Memristive Neuromorphic Computing System for Brain computer interface
Introduction
With the rapid advancement of brain-computer interfaces, neuroengineering, and artificial intelligence technologies, electroencephalogram (EEG) signals have demonstrated significant application value in scenarios such as neurological disease monitoring, intelligent rehabilitation, human-computer interaction, and closed-loop neuromodulation. Our research group focuses on neuron circuits, spike coding, frequency-domain decoding, compute-in-memory processing chips, and human-computer interaction systems. At the device and circuit level, leveraging the stable threshold switching and self-oscillation characteristics of VO₂ memristors, we develop calibratable artificial sensory neurons, asynchronous spike coding circuits, and single-spike temporal coding neurons to achieve a direct sparse spike representation of EEG signals, thereby reducing redundant data transmission and alleviating back-end computational burdens from the source. At the computing architecture level, by combining the in-memory computing capabilities of memristor arrays with the tunable dynamical behavior of VO₂ devices, we investigate in-situ time-frequency analysis, real-time Fourier computing, and dynamic feature extraction for EEG signals, enabling low-latency, high-throughput frequency-domain decoding of complex neural signals. At the system and application level, we further build a brain-computer interface hardware chain that integrates sensory coding, synaptic computation, and output decision-making. This system is validated across tasks such as brain-controlled typing, surface electromyography control, arrhythmia recognition, epilepsy detection, and long-term monitoring, advancing the transition of related technologies from device and circuit prototypes to deployable intelligent neural interface systems. Research outcomes in this direction have been published in top-tier journals such as Nature Electronics and leading conferences such as VLSI.

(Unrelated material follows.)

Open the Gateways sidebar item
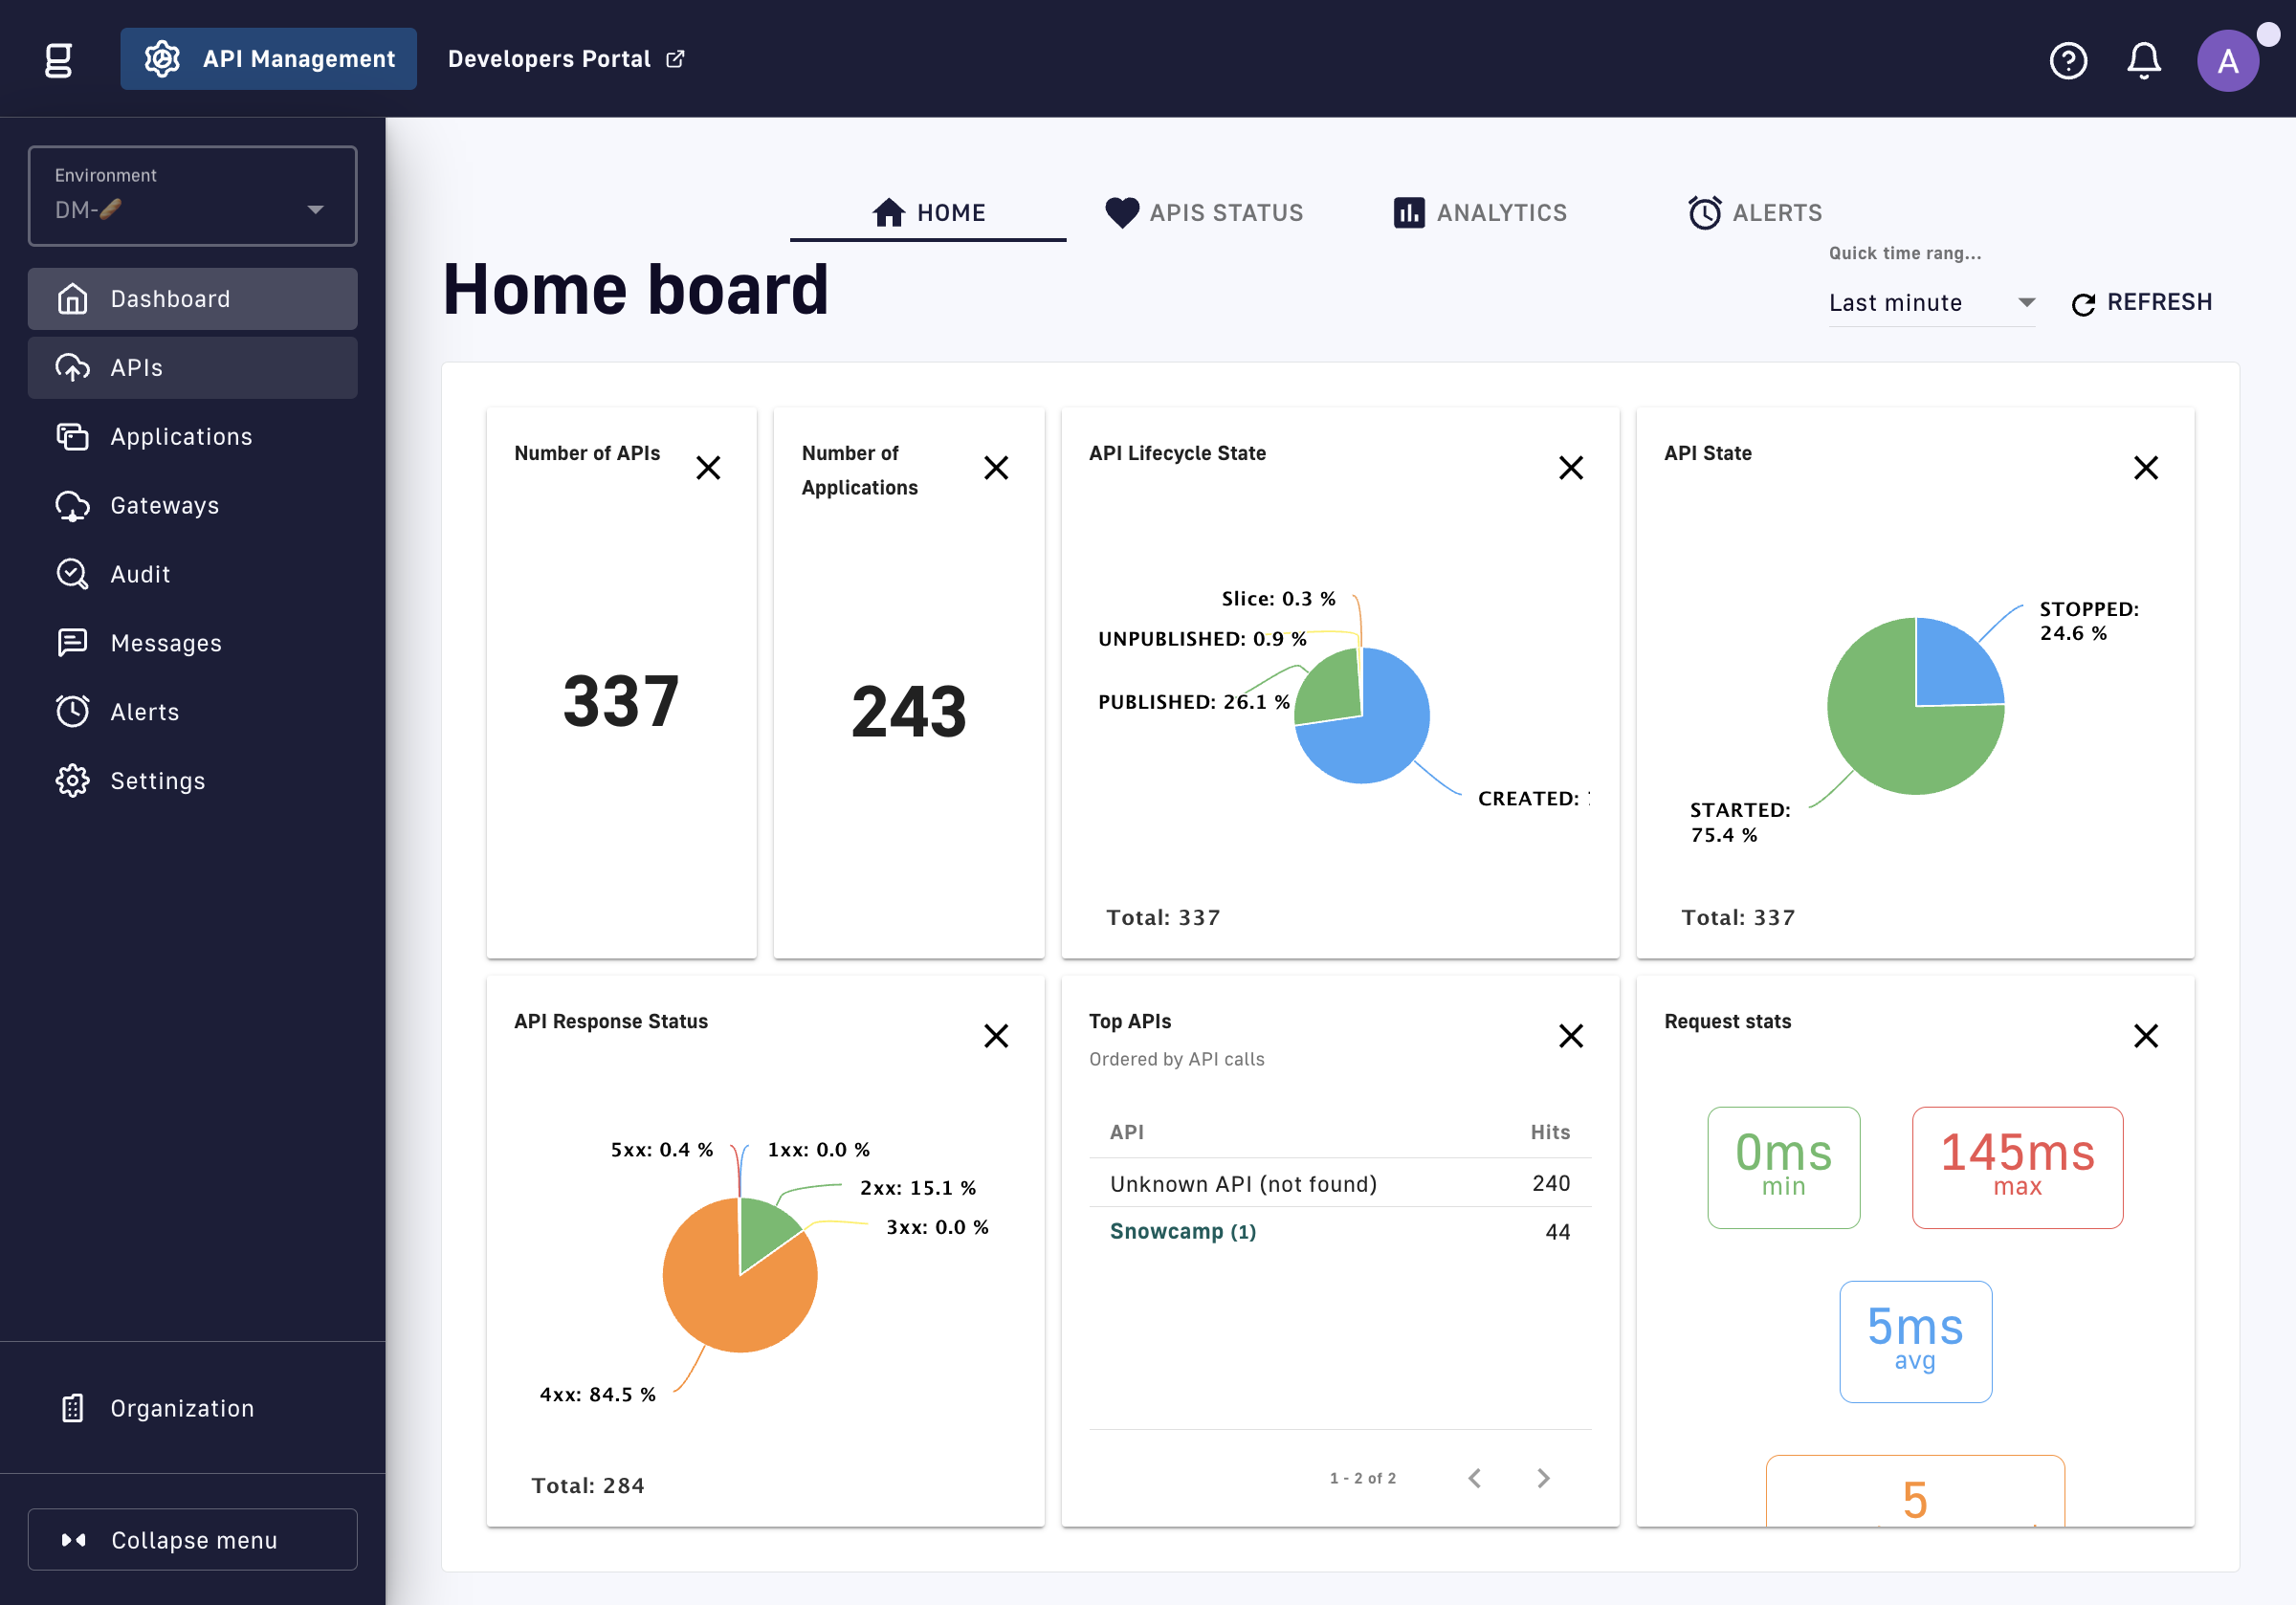This screenshot has width=2296, height=1605. tap(192, 505)
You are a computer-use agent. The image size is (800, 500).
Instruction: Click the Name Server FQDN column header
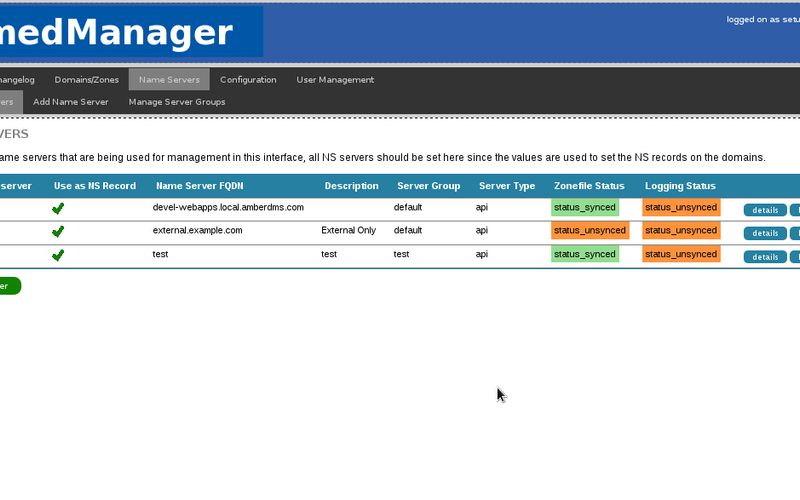(199, 186)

Design and Manufacture of Memristor Chips for Artificial Intelligence
Introduction
With the rapid development of artificial intelligence, the number of parameters and computation of advanced algorithmic models represented by deep learning is surging year by year, which poses a new challenge to the traditional computing hardware platforms based on the von Neumann architecture. Focusing on the need for big computing power and high energy efficiency in intelligent applications at the edge and big data applications in the cloud, our group is committed to the study on design of high-efficiency memory circuits, high-performance analog-to-digital converter circuits, advanced operator accelerators, multi-core network-on-chip architectures, compression and local efficient deployment of advanced algorithmic models with respect to the memristor-based compute-in-memory chips for artificial intelligence. We have been working closely with foundries for a long time, and the research results have been published in the top journals in the field of chip design, such as JSSC and TCAS-I.

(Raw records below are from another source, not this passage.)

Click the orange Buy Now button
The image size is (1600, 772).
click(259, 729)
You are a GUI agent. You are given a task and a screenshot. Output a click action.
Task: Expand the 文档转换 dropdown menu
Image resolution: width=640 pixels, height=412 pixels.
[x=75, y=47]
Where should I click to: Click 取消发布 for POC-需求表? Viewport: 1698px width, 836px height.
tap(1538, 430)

Neuromorphic Devices and Brain-Inspired Computing
Introduction
Based on metal oxides, a material system rich in complex ionic dynamics, thermal and electrical effects and coupling effects, our group has developed a variety of artificial neuromorphic devices, which can efficiently complete various bionic tasks and brain-like computing. Through careful design of the proportions of various components in the resistive materials and the geometry of the device, we can realize a variety of complex biological nervous system behaviors in small-scale nanodevices. The devices that have been designed, manufactured and functionally verified include: NbOx neurons with behaviors such as leakage, accumulation and firing; ZnO-EMIM artificial dendritic devices with long- and short-term plasticity at the same time; YSZ-based astrocyte devices; ultra-low-power artificial devices with power consumption of only 30fJ/spike synaptic device. Based on these novel neuromorphic devices, our group has further realized complex biological neural functions including time series analysis, associative memory and so on. Research results related to this direction have been published many times in top journals in the field, such as Nature Communications, Advanced Materials, etc.
Memristor-Based Efficient Computing System
Introduction
In view of the diversity of computing methods in artificial intelligence algorithms, our group combines the internal dynamic characteristics of memristors with the advantages of memristor arrays in in-memory computing, and efficiently implements a variety of expensive operations in traditional computing platforms, including random number generation, matrix-vector multiplication, matrix attenuation and so on. As a result, we have achieved extremely low power consumption in many different types of artificial intelligence hardware computing systems. The current representative systems mainly include: the reservoir computing system based on the short-term plasticity of the two-dimensional ferroelectric material α-In2Se3, which can efficiently process complex timing information with extremely low power consumption; the phase-change memory(PCM)-based eligibility trace calculation system, which can efficiently implement the eligibility trace mechanism by using the attenuation caused by PCM conductance drift and can effectively accelerate the training process of reinforcement learning; the optimization problem solving system based on long-term plasticity TaOx memristor, etc. The research results in this direction have been published many times in top journals and conferences in the field of microelectronics such as Science Advances, Advanced Materials, IEDM, etc.